- _Work instruction_: Return exactly the lines of the records below, starting at the line that contains "You are a GUI" and ending at the line that contains "1 ag. 2012 a les 5:49 pm", with both of those lines kept.

- _Exercise data_:
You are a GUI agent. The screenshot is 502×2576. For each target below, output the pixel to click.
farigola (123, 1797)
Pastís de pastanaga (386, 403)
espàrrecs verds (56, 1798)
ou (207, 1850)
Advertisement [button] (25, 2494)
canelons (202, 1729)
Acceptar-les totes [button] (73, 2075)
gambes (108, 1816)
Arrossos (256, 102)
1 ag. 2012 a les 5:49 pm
--
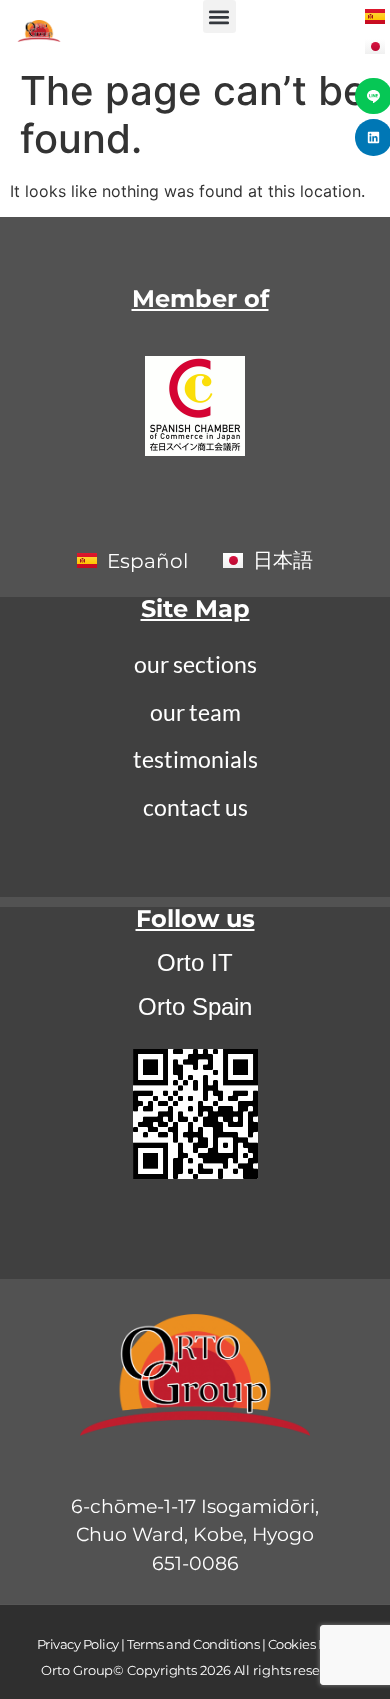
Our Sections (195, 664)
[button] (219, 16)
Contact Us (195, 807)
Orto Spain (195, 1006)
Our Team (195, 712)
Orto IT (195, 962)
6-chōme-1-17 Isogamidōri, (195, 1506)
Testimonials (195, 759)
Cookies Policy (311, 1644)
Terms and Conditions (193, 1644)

- _Exercise answer_:
You are a GUI agent. The screenshot is 502×2576. For each target below, output the pixel to click.
farigola (123, 1797)
Pastís de pastanaga (386, 403)
espàrrecs verds (56, 1798)
ou (207, 1850)
Advertisement [button] (25, 2494)
canelons (202, 1729)
Acceptar-les totes [button] (73, 2075)
gambes (108, 1816)
Arrossos (256, 102)
1 ag. 2012 a les 5:49 pm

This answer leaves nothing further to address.